Hedging on a weather prediction

[Hill]

Homework Statement

Weather forecaster Ra is so certain it will rain on Sunday that he would offer a bet of 3:2 that it will happen. On a different channel, Su is confident that on Sunday it will not rain; she offers 4:3 odds.
(a) A person has $100. Set up a hedge where the person will win the same amount of money no matter what happens on Sunday.

Relevant Equations

earnings=gain-loss

Let the person bet $x$ with Ra and $100-x$ with Su. If it rains on Sunday, the earnings are $\frac 4 3 (100-x)-x$. If it's sunny, the earnings are $\frac 3 2 x - (100-x)$.
$\frac 4 3 (100-x)-x=\frac 3 2 x - (100-x) \Rightarrow x \approx 48$.
I'd like to get a confirmation that my understanding is correct.

 

[PeroK]

It's late and I'm tired, but my understanding is:

You bet $x$ with Ra that it will not rain. If it rains, you lose $x$. If it does not rain, then you receive $\frac 5 2 x$. That's odds of 3:2 plus your original stake.

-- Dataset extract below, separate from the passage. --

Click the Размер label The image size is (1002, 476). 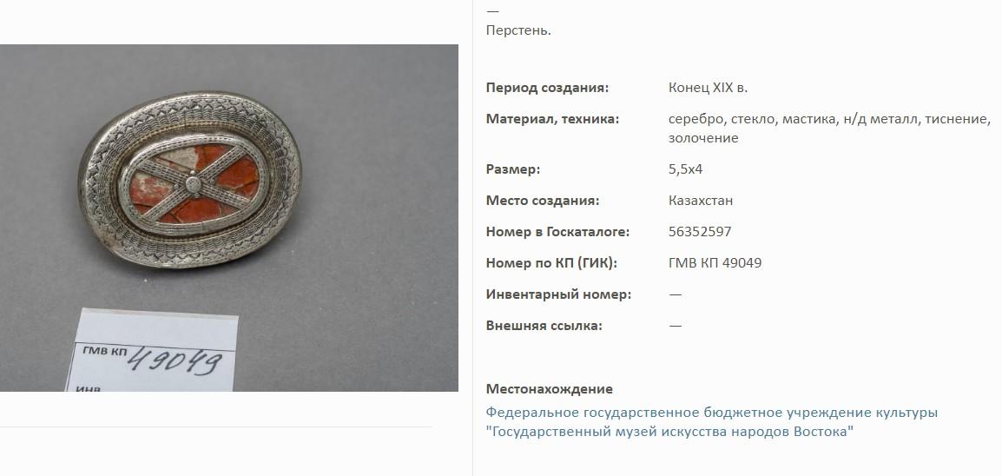[x=513, y=169]
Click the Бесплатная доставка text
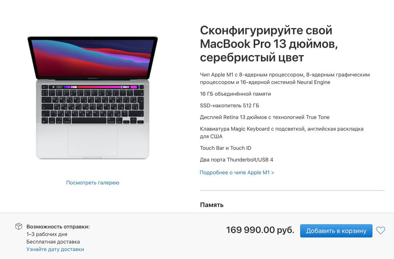The width and height of the screenshot is (394, 259). point(53,242)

You bet $1 -x$ with Su that it rains. If it rains, you receive $\frac 7 3 (1 - x)$. If it does not rain, you lose $1 - x$.

You then equate the amount of money you have in the two cases:
$$\frac 5 2 x = \frac 7 3 (1 - x)$$Which gives $x = \frac {14}{29}$. And, you have $\frac{35}{29}$, which means you win $\frac{6}{29} \approx \$20.69$.

 

[PeroK]

PS I see now this is the same as your answer, more or less: $x = \frac {14}{29} \approx \$48.28$.